Fujitsu Laboratories Ltd. today announced the development of a high-speed in-memory data deduplication technology for all-flash arrays, which are large-scale, high-speed storage systems and use multiple flash devices such as solid-state drives. This technology enables the production of storage systems with up to twice the response speed when writing data, compared to previous methods.
In recent years, all-flash arrays have incorporated deduplication technology that consolidates duplicate data into one to write to a flash device, in order to utilize the limited capacity of flash devices. However, as the system connects to multiple flash devices through a network in order to search for duplicate data each time it writes data, and storage devices grow in capacity and increase in speed, a problem of lowered response speed during write operations arises.

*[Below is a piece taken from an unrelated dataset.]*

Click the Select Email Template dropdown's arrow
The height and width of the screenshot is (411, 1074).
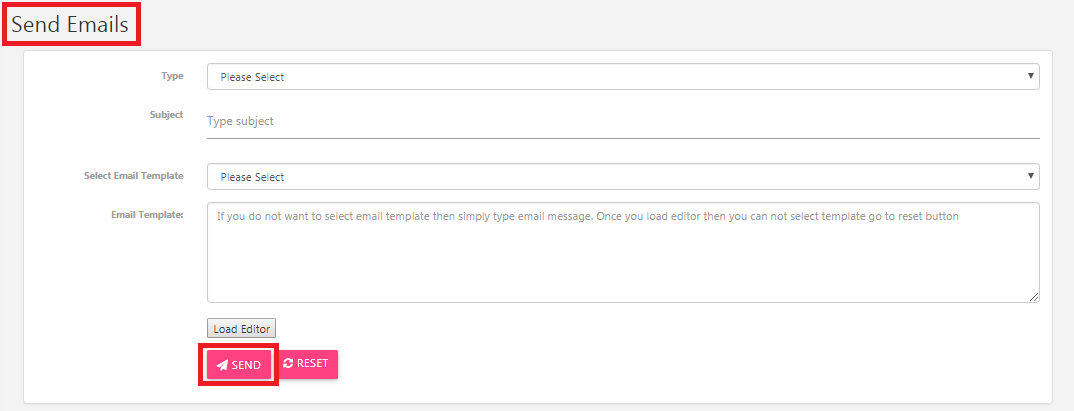pos(1030,176)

Now Fujitsu Laboratories has developed a new method that can accelerate response speeds by executing deduplication after writing data. In addition, as data may be written to memory twice in some cases when processing is continued with the new method, thereby increasing communications volume and lowering overall processing performance, Fujitsu Laboratories has developed technology to automatically switch between the new method and the previous method, as operational conditions require.
This means that response speeds can be increased by up to two times, improving the response of virtual desktop services and reducing database processing times.
Details of this technology were announced at the 28th Computer Systems Symposium (ComSys2016), held November 28 at Hosei University in Tokyo.